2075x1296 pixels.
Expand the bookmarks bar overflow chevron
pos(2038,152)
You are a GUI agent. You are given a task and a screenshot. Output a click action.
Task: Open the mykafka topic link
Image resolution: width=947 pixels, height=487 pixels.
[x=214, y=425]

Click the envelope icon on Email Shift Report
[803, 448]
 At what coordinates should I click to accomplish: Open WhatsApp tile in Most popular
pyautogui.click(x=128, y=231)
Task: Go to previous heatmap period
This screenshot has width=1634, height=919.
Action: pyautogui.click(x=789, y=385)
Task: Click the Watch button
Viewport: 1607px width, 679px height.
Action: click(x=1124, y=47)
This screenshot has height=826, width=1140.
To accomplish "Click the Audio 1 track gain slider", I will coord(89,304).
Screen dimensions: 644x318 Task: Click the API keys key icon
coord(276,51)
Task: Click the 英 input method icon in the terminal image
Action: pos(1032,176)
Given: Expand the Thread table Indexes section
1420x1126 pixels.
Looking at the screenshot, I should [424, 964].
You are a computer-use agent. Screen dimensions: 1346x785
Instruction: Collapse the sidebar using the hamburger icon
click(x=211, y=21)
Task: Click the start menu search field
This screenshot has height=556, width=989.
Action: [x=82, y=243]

- - -

> _Exercise instructions_: Only a number is expected in response: how many lines of the records above include the word "agent".

> _Task result_: 2